Szczerbiak Paweł, Szydlowski Lukasz M, Wydmański Witold, Renfrew P Douglas, Leman Julia Koehler, Kosciolek Tomasz
Sano Centre for Computational Medicine, Kraków, Poland.
Małopolska Centre of Biotechnology, Jagiellonian University, Kraków, Poland.
Nat Commun. 2025 Aug 25;16(1):7925. doi: 10.1038/s41467-025-63250-3.
Recent breakthroughs in protein structure prediction have led to a surge in high-quality 3D models, highlighting the need for efficient computational solutions. In our work, we examine the structural clusters from the AlphaFold Protein Structure Database (AFDB), a high-quality subset of ESMAtlas, and the Microbiome Immunity Project (MIP). We create a single cohesive low-dimensional representation of the resulting protein space. We show that, while each database occupies distinct regions, they collectively exhibit significant overlap in their functional profiles. High-level biological functions tend to cluster in particular regions, revealing a shared functional landscape despite the diverse sources of data. By creating a representation of protein structure space, localizing functional annotations within this space, and providing an open-access web-server for exploration, this work offers insights for future research concerning protein sequence-structure-function relationships, enabling biological questions to be asked about taxonomic assignments, environmental factors, or functional specificity. This approach is generalizable, thus enabling further discovery beyond findings presented here.

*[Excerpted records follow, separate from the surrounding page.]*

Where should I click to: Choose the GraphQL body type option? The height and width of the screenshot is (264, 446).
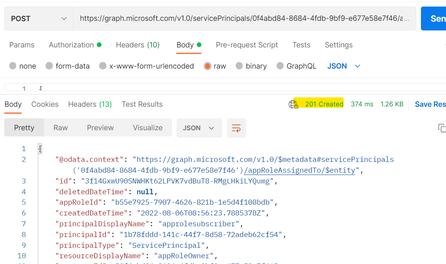[280, 66]
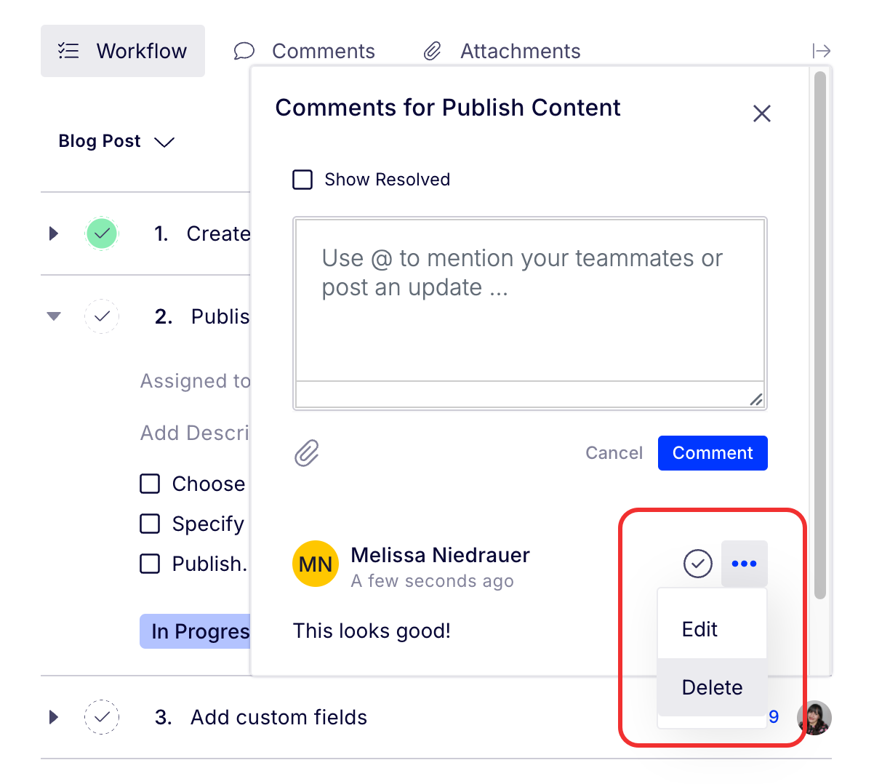
Task: Check the Choose subtask checkbox
Action: 150,484
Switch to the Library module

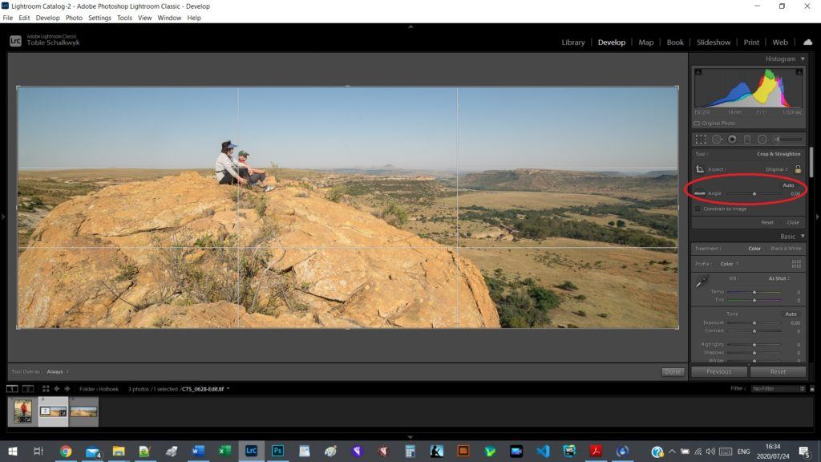coord(573,43)
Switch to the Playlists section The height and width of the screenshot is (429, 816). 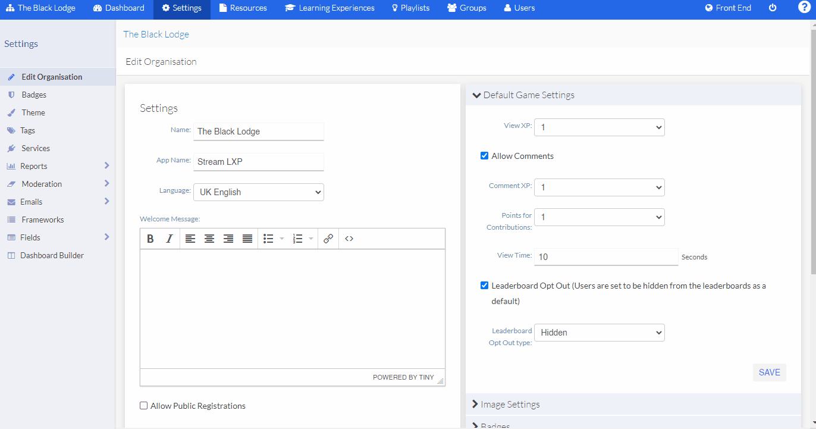410,8
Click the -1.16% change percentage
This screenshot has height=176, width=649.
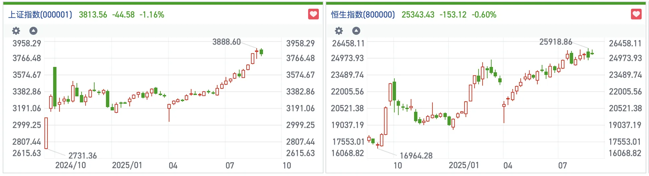tap(152, 15)
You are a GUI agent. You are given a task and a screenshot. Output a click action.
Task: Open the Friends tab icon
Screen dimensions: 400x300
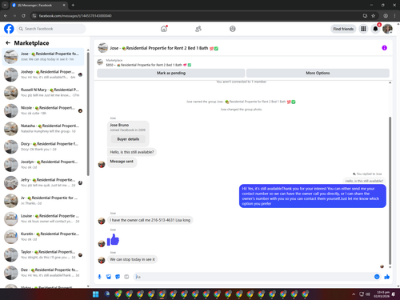[198, 29]
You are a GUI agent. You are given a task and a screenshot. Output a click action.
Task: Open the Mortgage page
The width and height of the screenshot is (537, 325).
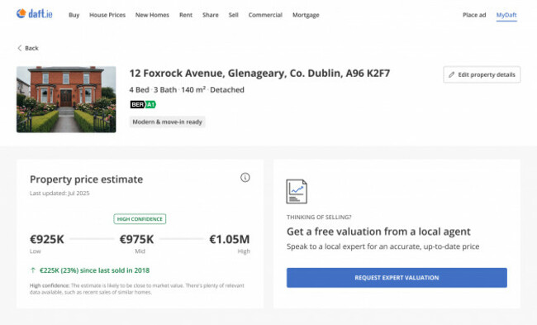point(306,15)
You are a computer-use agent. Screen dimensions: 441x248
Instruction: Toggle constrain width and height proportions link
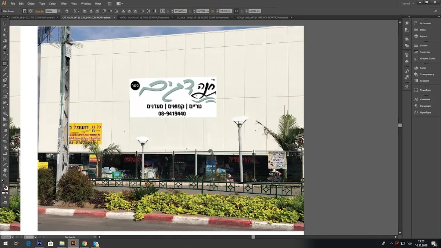point(236,11)
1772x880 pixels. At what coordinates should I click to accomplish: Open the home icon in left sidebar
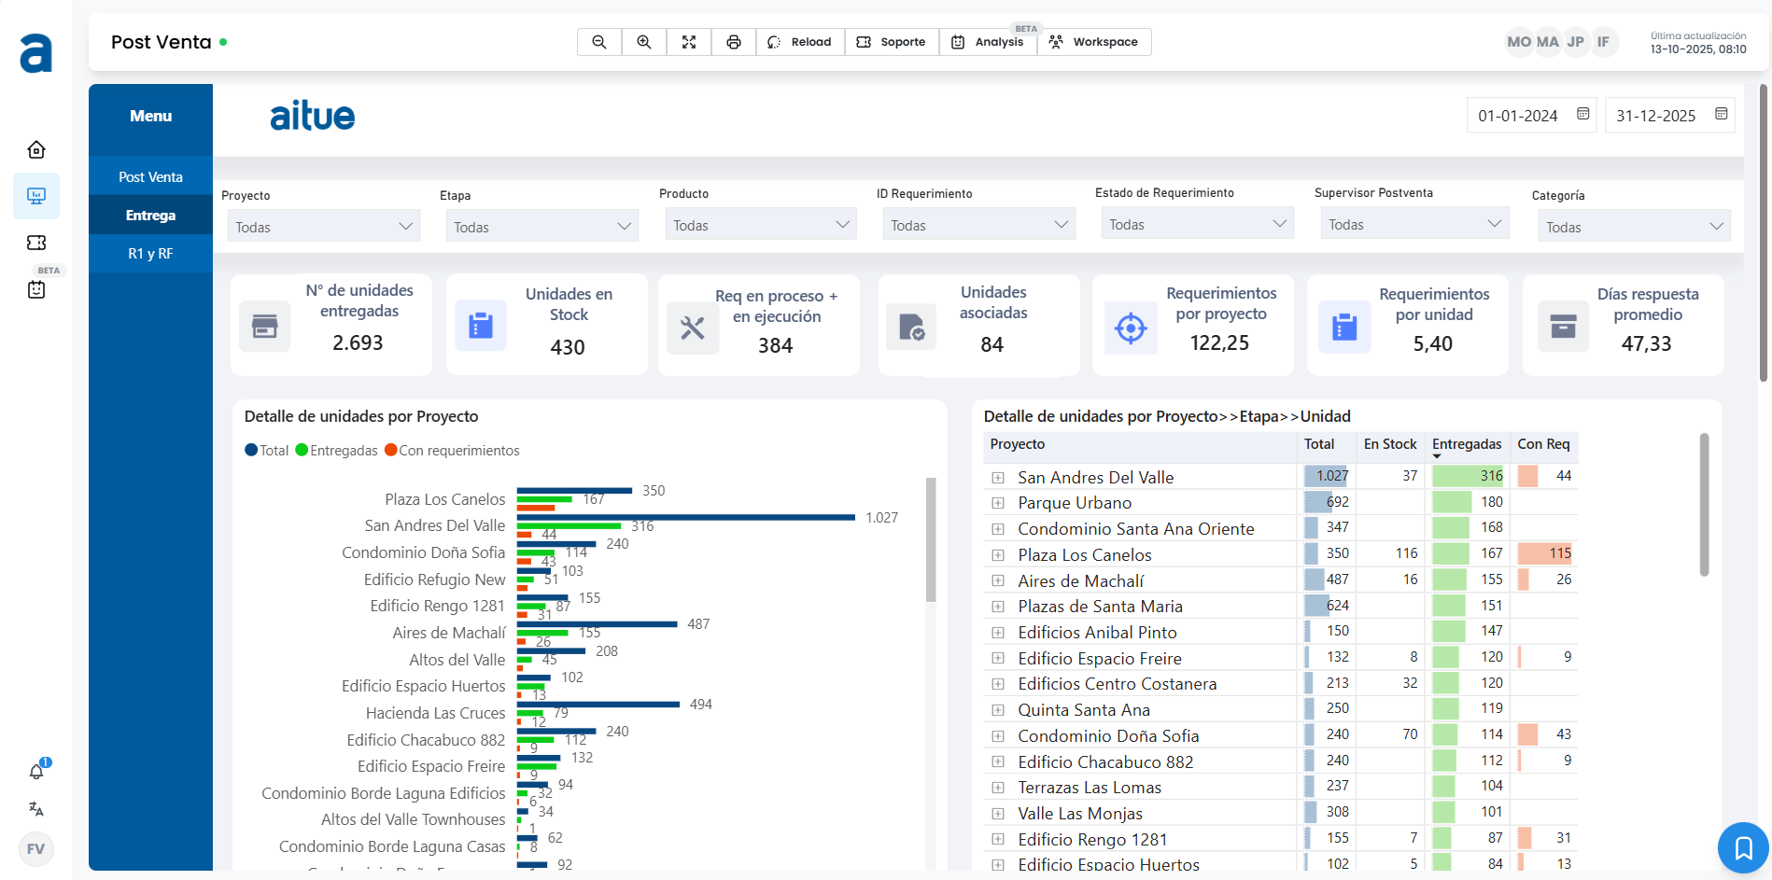36,149
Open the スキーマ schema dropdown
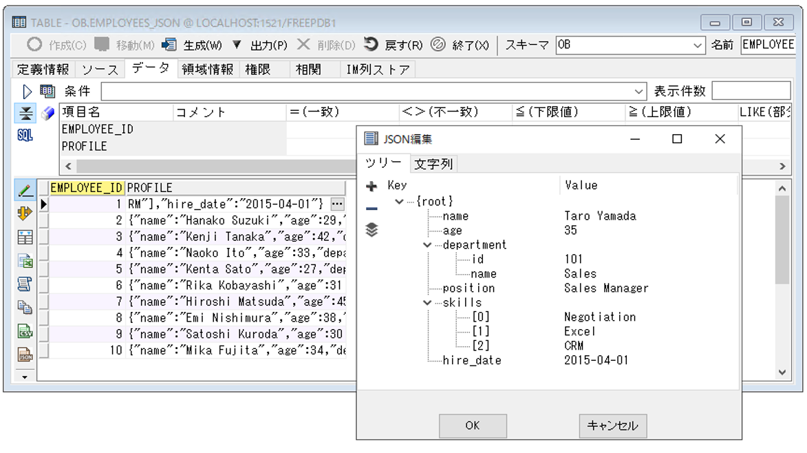Image resolution: width=807 pixels, height=453 pixels. point(698,45)
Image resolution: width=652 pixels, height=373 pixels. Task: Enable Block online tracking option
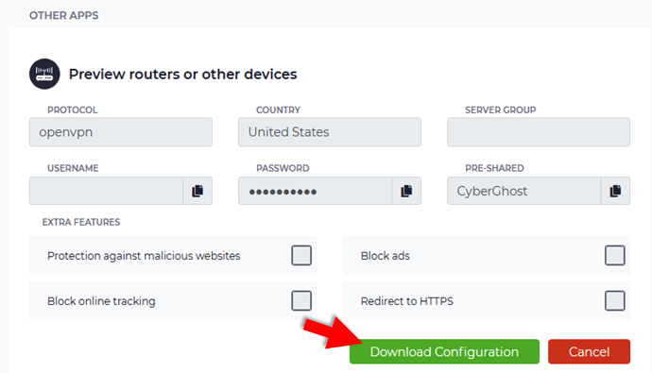tap(301, 300)
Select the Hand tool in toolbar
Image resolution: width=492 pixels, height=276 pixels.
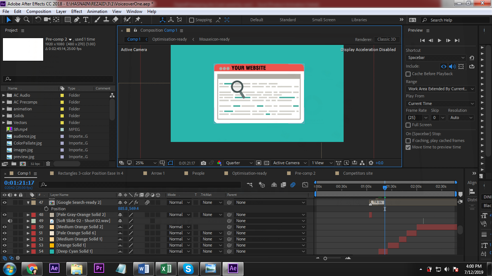pos(18,20)
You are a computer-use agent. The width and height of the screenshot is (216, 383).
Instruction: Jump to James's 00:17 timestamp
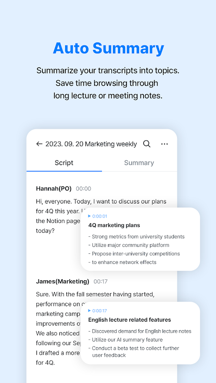[101, 281]
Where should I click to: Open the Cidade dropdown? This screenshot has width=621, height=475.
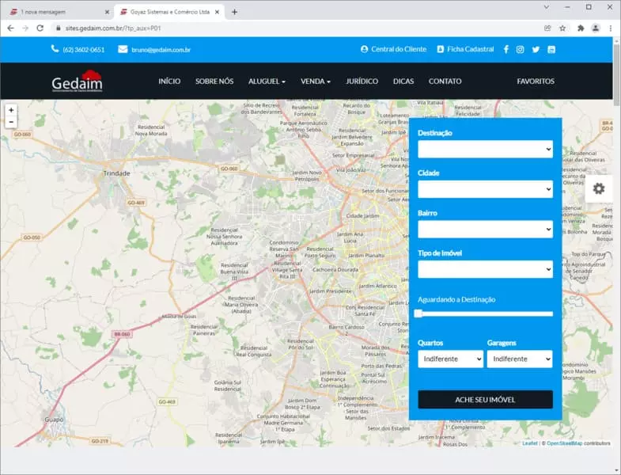click(485, 189)

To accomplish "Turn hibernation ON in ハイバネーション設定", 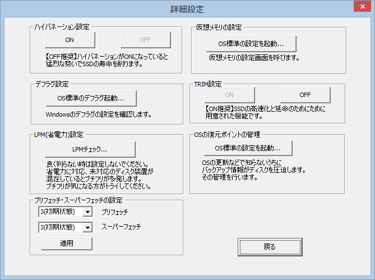I will click(x=70, y=40).
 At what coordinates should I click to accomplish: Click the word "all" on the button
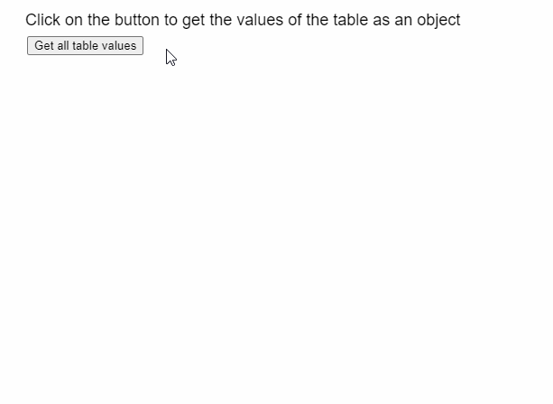[x=63, y=46]
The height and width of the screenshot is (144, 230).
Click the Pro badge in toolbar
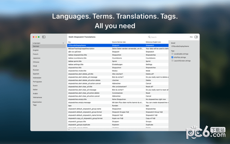[191, 37]
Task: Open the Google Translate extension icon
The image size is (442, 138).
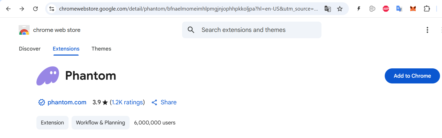Action: pos(399,9)
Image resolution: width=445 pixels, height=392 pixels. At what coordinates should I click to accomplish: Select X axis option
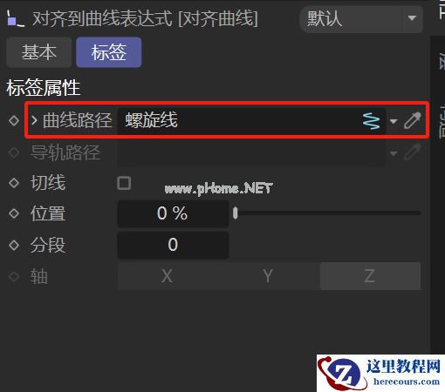pyautogui.click(x=168, y=276)
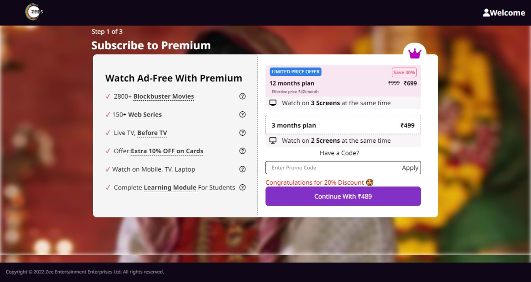Focus the Enter Promo Code field
This screenshot has height=282, width=531.
(332, 168)
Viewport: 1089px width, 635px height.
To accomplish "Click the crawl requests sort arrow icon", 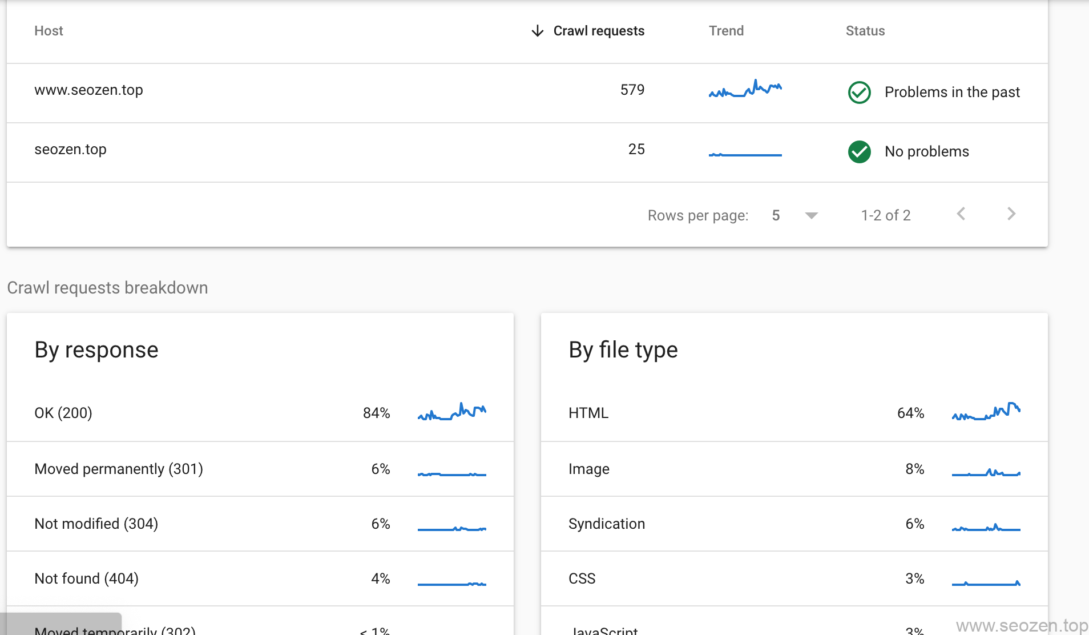I will [x=537, y=31].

蛋白质结构预测方面的最新突破导致高质量3D模型激增,凸显了对高效计算解决方案的需求。在我们的工作中,我们研究了来自AlphaFold蛋白质结构数据库(AFDB)、ESMAtlas的一个高质量子集以及微生物组免疫项目(MIP)的结构簇。我们创建了所得蛋白质空间的单一连贯低维表示。我们表明,虽然每个数据库占据不同区域,但它们在功能概况上总体表现出显著重叠。高级生物学功能倾向于聚集在特定区域,揭示了尽管数据来源多样但仍存在共享的功能景观。通过创建蛋白质结构空间的表示、在该空间内定位功能注释并提供一个开放获取的网络服务器以供探索,这项工作为未来关于蛋白质序列-结构-功能关系的研究提供了见解,使人们能够就分类学归属、环境因素或功能特异性提出生物学问题。这种方法具有通用性,从而能够在此处呈现的发现之外进行进一步探索。